MR I GATT QC (Solicitor Advocate) for the Respondent
Judgment
Lord Justice Pill :
This is an application for permission to appeal against a judgment of Tugendhat J given on 12 May 2005. If permission is granted, the appeal has been listed for immediate hearing. Both Mr Tager QC, for the applicant Mrs Josselyne Cohen, and Mr Gatt QC for the respondents, Kingsley Napley (“KN”), have made all the submissions they would wish to make if permission is granted.
The claim is against the respondent solicitors for damages for professional negligence. The respondents were retained by the claimant and her husband in the period December 1995 to a date after 21 November 1996, the relevance of that date being that it was six years before the present claim was commenced on 21 November 2002.
The circumstances were succinctly stated by Tugendhat J:
“2. That retainer in turn related to proceedings in which a firm of architects referred to as KNM had sued for their fees. The defendants were Mr Cohen, together with a firm of accountants of which he had been senior partner and a company called Ryhald in which Mr Cohen had been interested. Mr Cohen had counterclaimed against KNM. KNM had started that action in February 1992, and the counterclaim was served on April 16, 1992. KNM had been retained to carry out work on two projects. These were referred to respectively as the St John's Wood project and the French project. KNM had ceased work in 1991.
3. KN deny that they have been negligent, but the issues before me relate not to that, but to whether these proceedings are statute barred. That issue in turn depends on whether the counterclaim against KNM had any prospect of success by the time KN were acting in the period December 1995 to November 21, 1996.
4. The claimant sues on her own behalf and as assignee of her husband. He was bankrupt. His trustee in bankruptcy has been joined but has taken no part in the matters to which this judgment relates.”

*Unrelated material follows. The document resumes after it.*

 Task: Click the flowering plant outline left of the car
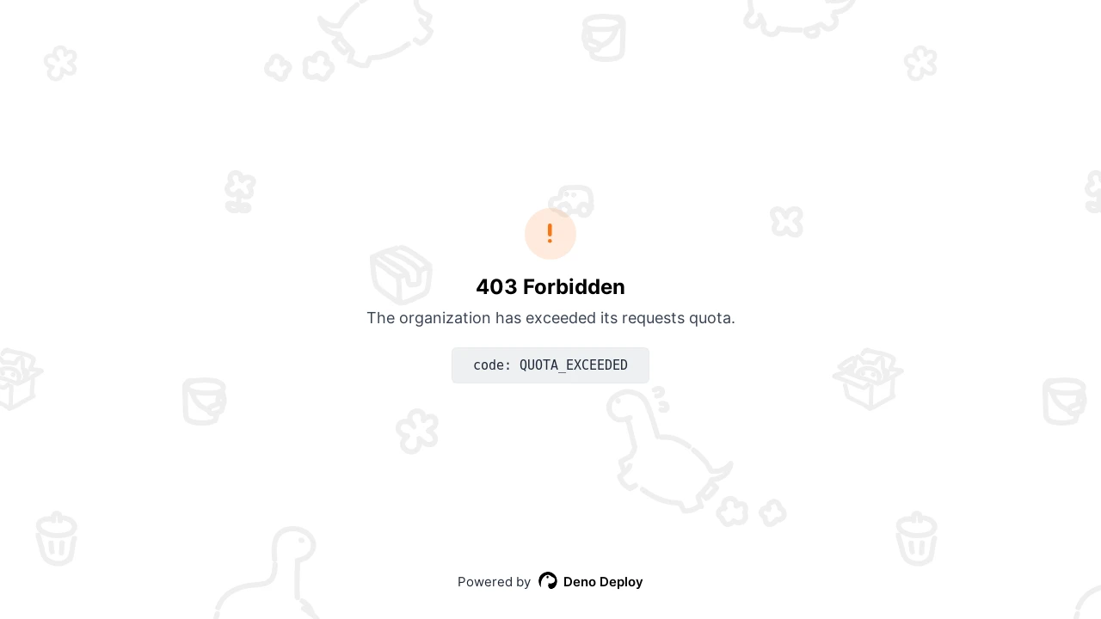point(240,192)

The fees claimed by KNM were in the region of £23,000. The counterclaim was for about £1.8million
In paragraph 5 of his judgment, the judge set out the three matters which were before him:
“There are three matters before the Court: the application of KN for the striking out of the claim on the ground that the claimant's Particulars of Claim disclose no reasonable grounds for bringing the claim, or summary judgment under Pt 24 on the ground that the claimant has no real prospect of succeeding on her Claim; the application of the claimant for permission to amend the Particulars of Claim dated April 19, 2005; and the adjourned Case Management Conference, if the matter proceeds. It is also accepted by both parties that KN apply to strike out those paragraphs of the Reply alleging deliberate concealment on the part of Mr Osborn [of the respondent firm]. The issue in this application covers substantially the same ground as the claimant's application for permission to amend the Particulars of Claim.”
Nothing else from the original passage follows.